To help parents find a few extra zzz’s in their nighttime routine and shed light on the basics on newborn sleep, we sat down with Michelle S. Donaghy, MSD Baby Sleep Coach. Based in Brea, she is a certified Gentle Sleep Coach who has helped several hundred families implement better sleep practices.

Allowing baby the opportunity to work it out and put themselves back to sleep is always best.


OCF: What are the sleep cycles like for newborns?

Michelle S. Donaghy: Newborns sleep a lot but their sleep is not well developed or organized. So you may not even realize it, but they are getting about 15 to 18 hours in a 24-hour period as sleep usually comes in small increments.

In the early stages, newborns spend about half of their sleep in the active kind of sleep called REM. In REM sleep, they are more easily aroused and are sleeping lightly. Babies also cycle between REM and non-REM more than adults do and every time they switch they have a partial awakening.

OCF: What are some easy ways to help baby fall back to sleep?

Donaghy: Allowing baby the opportunity to work it out and put themselves back to sleep is always best. If baby never learns how to get back to sleep after partial arousal independently, they most likely won’t learn to sleep through the night.

If baby is fully awake and crying, go to them and soothe with techniques such as patting, shushing, stroking, or diaper change and re-swaddling.

Then put baby back in their bed. Sometimes less is more, and all baby needed was to be re-swaddled before being put back into their bed to fall asleep.

It’s OK to stay cribside until baby dozes off, but the middle of the night is not the time for playtime or awake time.

OCF: What kind of routine should parents implement before putting a newborn down to sleep?

Donaghy: Newborns don’t need a lot of preparation for sleep. But a consistent bedtime and a few simple steps leading up to bedtime will help set the stage to regulate and improve sleep.

The simple steps could be going to the bedroom, changing into pajamas and a clean diaper, swaddle, darkened the room, turn on white noise, a pre-bedtime feed and rock or hold them in your arms to the point of drowsiness but not fully asleep then put baby down into the crib and let baby finish falling asleep in the sleeping space.

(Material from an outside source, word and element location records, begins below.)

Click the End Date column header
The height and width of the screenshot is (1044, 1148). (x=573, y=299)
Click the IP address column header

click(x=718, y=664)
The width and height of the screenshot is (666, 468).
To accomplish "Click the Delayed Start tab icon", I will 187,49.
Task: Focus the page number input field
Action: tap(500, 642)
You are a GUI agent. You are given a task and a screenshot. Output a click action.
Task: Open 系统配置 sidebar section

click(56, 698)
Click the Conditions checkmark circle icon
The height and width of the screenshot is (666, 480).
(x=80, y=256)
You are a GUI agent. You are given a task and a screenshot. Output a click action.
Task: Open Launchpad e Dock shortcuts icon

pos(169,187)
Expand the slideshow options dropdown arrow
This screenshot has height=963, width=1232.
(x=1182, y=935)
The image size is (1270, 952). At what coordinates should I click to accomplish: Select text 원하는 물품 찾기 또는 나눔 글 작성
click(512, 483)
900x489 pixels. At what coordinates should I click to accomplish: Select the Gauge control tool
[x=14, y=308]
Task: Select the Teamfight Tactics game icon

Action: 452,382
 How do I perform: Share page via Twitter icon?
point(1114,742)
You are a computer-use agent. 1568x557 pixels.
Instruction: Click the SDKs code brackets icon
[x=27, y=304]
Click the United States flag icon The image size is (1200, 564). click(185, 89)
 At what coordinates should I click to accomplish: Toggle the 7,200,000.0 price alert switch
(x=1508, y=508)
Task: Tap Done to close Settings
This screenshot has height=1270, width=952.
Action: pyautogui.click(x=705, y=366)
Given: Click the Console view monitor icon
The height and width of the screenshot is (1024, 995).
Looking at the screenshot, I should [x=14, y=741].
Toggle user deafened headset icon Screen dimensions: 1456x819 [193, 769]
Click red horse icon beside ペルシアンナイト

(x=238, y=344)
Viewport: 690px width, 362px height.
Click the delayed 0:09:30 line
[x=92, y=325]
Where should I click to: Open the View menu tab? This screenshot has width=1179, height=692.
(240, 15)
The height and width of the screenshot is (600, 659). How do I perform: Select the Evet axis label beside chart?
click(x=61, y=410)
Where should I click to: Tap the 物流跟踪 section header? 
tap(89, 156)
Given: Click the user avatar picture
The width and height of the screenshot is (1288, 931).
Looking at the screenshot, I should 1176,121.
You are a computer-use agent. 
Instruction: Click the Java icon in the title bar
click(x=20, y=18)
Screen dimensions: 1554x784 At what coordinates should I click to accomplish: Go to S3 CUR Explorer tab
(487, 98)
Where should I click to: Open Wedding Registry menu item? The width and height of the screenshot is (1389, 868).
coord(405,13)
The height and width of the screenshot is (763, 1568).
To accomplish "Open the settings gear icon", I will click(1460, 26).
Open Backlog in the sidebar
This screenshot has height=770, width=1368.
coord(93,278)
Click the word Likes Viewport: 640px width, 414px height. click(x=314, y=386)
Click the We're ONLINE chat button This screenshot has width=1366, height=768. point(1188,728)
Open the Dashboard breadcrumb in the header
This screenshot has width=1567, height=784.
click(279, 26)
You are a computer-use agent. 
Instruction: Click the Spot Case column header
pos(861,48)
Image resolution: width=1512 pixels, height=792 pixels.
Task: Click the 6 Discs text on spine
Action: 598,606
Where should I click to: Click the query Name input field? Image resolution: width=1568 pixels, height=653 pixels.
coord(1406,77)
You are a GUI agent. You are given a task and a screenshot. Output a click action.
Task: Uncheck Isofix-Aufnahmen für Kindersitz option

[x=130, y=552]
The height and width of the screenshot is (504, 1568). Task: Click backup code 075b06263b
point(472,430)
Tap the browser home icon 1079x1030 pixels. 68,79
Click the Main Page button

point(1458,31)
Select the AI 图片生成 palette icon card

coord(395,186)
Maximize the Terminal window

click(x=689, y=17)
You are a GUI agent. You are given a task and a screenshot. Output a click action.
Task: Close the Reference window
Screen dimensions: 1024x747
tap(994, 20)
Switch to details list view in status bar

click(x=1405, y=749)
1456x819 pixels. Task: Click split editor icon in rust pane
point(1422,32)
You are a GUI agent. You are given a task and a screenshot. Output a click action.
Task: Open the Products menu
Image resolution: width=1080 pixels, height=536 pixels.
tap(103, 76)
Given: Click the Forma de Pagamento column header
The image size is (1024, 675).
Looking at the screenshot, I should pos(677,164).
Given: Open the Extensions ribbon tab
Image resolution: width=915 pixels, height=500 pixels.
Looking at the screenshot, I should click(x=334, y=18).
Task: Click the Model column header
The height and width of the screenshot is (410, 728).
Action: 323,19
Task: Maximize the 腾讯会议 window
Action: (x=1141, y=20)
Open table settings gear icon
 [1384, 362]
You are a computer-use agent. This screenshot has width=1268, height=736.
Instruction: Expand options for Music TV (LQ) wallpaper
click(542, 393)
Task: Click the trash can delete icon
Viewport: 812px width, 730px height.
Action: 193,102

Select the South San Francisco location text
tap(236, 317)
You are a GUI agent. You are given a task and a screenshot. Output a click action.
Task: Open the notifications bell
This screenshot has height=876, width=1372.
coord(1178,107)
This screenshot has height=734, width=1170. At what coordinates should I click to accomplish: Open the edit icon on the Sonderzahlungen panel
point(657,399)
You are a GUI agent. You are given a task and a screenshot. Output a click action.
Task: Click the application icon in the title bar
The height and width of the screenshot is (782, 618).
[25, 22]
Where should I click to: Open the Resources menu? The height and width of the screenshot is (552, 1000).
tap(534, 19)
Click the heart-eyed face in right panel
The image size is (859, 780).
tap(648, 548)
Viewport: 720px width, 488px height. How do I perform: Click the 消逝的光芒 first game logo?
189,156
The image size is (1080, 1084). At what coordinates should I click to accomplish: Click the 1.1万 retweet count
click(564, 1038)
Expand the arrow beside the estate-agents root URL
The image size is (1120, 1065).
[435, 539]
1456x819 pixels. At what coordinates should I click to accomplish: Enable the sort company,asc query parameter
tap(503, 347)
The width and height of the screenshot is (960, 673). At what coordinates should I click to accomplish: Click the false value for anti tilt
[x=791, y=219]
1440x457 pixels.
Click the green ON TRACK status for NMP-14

OCF: Do you have any advice for parents who are lacking in sleep?

Donaghy: My best suggestion would be to have a bedtime routine of their own. Set a timer when you will turn off all electronics that is at least 60 minutes before you would like to fall asleep.

The ideal bedtime for most adults is to be asleep between 10 and 11 p.m. Having a little routine with something relaxing like reading, yoga or listening to meditation is very helpful in getting the body ready for sleep at night.

Other tips would be for parents to take turns attending to a child who is not sleeping through the night.